SÉAMUS PÁIRCÉIR;SÉAMUS PÁIRCÉIR, who has died aged 83, was a former chairman of the Revenue Commissioners. However, after he retired his dealings in that role, with Charles Haughey and the former taoiseach's benefactor Ben Dunne, prompted scrutiny of his conduct by both the McCracken and Moriarty tribunals.
He became a tax consultant to Ben Dunne after leaving office in 1987, having led the Revenue’s dealings with Dunne and the Dunne family trust. While still in office he met Dunne and discussed a possible settlement in relation to one of the largest tax bills issued during his period in office.
The first of a series of meetings was set up following intervention by the then taoiseach, Charles Haughey, the Moriarty tribunal was told in 2005.
Explaining why he had not told the McCracken tribunal about these meetings, he said he did not regard Haughey’s request to meet Dunne as constituting a representation or submission, the words used in the letter from the McCracken tribunal in 1997.
The outcome of the negotiations between Dunne and Páircéir was an offer to settle a £38.8 million tax bill for £16 million, the amount offered by the Dunne family trust when the bill was first issued and that had not been accepted by the Revenue.
The offer by Páircéir, which was not taken up, constituted a “real and tangible benefit” to Dunne and was “directly consequent on Haughey’s actions”, the Moriarty tribunal found.
Born in Cork, Séamus Páircéir was educated at the North Monastery CBS. A fluent Irish speaker, he was involved in Irish-language drama in the city. Having joined the Civil Service, he moved to Dublin. In 1954 he attended a meeting to form An Chomhairle Amharclainne, to foster drama in Irish. An actor, and director, in 1958 he played the part of Leslie, the British soldier taken hostage by the IRA, in the first production of Brendan Behan’s An Giall at the Damer theatre.
He was appointed to the board of the Revenue Commissioners in 1980, having served as director of establishments; he became chairman in 1984. That was when he learned of a £300,000 payment made to Haughey by the Gallagher Group in 1980 after the group collapsed, and which was not declared to the Revenue. The payment was described as a forfeited deposit paid in respect of lands at Kinsealy and on income from the sale of a stud farm in Co Meath in 1977.
Páircéir told the Moriarty tribunal that he entertained some doubts as to the validity of the transaction, suspecting that there was a possibility that it was a cover for a donation.
There was some sensitivity given the taxpayer’s identity; the Revenue did not exist in a vacuum.
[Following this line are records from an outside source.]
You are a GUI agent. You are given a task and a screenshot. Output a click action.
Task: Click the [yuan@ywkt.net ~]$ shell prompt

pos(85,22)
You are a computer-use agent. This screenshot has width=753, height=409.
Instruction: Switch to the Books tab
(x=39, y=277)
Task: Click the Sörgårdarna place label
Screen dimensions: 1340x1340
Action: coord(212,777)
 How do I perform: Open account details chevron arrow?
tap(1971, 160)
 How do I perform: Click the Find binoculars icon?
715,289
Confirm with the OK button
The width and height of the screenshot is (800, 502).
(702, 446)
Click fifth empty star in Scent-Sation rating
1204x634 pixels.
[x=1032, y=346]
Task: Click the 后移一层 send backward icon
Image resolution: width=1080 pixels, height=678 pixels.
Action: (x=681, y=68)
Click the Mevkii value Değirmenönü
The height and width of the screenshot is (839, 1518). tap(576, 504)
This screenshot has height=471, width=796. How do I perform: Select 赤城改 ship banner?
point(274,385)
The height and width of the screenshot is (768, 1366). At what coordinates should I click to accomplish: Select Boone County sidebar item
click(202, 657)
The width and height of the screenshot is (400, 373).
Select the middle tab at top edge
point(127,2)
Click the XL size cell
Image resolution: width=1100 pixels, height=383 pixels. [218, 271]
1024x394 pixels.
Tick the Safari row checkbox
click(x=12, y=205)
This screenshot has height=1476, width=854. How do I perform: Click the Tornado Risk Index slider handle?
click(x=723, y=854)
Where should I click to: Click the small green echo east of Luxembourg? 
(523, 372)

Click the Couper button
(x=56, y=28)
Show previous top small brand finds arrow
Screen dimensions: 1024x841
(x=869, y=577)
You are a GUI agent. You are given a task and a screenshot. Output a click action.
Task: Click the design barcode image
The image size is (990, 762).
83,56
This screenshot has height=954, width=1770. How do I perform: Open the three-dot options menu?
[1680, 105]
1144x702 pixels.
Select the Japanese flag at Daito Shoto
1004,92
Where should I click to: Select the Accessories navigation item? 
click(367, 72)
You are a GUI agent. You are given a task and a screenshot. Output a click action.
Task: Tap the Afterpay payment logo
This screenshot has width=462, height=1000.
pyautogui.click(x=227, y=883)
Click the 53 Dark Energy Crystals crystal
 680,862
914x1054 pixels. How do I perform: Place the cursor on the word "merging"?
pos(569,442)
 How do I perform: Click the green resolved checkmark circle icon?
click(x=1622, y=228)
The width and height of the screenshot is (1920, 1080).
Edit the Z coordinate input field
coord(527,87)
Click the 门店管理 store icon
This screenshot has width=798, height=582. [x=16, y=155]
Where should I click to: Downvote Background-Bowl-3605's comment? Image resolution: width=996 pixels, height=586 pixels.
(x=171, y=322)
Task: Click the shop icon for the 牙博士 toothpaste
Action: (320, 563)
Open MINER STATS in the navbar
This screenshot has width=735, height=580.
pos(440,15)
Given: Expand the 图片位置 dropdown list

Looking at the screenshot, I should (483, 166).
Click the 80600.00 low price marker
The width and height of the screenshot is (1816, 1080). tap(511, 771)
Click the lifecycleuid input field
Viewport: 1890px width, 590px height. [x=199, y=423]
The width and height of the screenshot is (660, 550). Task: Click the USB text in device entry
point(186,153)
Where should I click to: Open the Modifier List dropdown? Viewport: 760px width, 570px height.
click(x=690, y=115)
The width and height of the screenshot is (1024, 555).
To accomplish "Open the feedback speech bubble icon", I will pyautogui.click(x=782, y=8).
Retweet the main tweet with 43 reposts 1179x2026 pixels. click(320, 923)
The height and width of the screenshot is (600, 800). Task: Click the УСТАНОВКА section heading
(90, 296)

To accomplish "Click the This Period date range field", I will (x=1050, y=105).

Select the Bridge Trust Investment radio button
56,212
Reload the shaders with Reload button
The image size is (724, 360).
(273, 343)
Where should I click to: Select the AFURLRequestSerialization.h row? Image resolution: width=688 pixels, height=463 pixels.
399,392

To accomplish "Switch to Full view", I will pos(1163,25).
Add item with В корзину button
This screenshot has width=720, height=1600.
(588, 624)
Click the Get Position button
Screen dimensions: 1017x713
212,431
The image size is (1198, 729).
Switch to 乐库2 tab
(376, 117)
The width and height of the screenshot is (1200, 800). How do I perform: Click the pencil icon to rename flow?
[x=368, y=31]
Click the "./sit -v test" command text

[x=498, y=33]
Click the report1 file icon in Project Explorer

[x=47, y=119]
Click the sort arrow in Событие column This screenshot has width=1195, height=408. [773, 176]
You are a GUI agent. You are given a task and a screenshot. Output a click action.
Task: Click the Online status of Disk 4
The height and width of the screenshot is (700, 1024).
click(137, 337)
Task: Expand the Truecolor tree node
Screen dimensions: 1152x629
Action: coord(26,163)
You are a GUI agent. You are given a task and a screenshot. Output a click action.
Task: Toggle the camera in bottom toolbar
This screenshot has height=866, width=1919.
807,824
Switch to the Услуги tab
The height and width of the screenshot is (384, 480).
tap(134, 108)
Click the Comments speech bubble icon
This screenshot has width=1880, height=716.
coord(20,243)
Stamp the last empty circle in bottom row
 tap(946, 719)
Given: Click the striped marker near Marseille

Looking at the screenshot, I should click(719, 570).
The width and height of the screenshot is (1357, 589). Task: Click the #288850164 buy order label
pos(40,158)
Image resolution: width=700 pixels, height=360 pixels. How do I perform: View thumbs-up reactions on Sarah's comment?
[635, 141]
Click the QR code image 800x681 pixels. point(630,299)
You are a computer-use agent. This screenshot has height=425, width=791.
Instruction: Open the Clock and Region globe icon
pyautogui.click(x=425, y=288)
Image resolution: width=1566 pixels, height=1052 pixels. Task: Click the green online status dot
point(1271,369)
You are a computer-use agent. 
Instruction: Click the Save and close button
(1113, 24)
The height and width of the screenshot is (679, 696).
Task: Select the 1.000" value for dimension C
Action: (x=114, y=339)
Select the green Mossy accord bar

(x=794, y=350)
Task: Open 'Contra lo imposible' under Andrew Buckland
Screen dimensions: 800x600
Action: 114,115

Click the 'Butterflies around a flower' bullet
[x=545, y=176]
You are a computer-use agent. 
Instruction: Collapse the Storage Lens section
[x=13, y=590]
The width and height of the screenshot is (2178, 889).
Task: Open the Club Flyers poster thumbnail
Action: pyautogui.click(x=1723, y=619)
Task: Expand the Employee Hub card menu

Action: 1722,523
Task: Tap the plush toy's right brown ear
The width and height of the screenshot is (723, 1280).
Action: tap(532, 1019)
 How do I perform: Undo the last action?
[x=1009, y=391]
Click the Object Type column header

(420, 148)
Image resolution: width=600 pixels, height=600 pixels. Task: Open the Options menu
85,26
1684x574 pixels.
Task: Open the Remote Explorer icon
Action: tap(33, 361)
Despite non-disclosure, subsequent lack of co-operation from Haughey and suspicions regarding the Gallagher deal, he did not feel the case warranted further investigation. He said the Revenue’s investigation branch would have had to contend with [Haughey’s] “extraordinary powers of resistance” and get “themselves into various court actions”.
He inquired no further into the rest of Haughey’s tax affairs, and insisted that he treated him the same as any other taxpayer.
Following his retirement from the Revenue, Séamus Páircéir held a number of high-profile positions and appointments. In 1991 he resigned as chairman of the Custom House Dock Development Authority after Haughey said on radio that he should “step aside”, pending an inquiry into dealings concerning the former Johnston Mooney and O’Brien site at Ballsbridge, Dublin.
Páircéir was a director of United Property Holdings, which bought the site from Johnston Mooney and O’Brien and sold it on before it eventually came to be owned by Telecom Éireann. Haughey’s comments caused him to resign. Dick Walsh in this newspaper described his treatment as “rough justice”.
In 1995 he was appointed chairman of an international committee to advise on the development of Dublin’s International Financial Services Centre (IFSC). He also worked as a consultant with the IDA in connection with the promotion of the IFSC.
In 1999 he was appointed as an independent exams appeal commissioner by the Department of Education. Also that year, he told the Dirt Inquiry that in the 1980s he had believed that bank officials would not participate in tax evasion but had been “obviously wrong”.
On the publication of the Moriarty tribunal report in 2006 he said he was aggrieved by its findings, but was too ill to talk publicly about the matter.
His wife Mary and sons Seán, Brian and Michael survive him.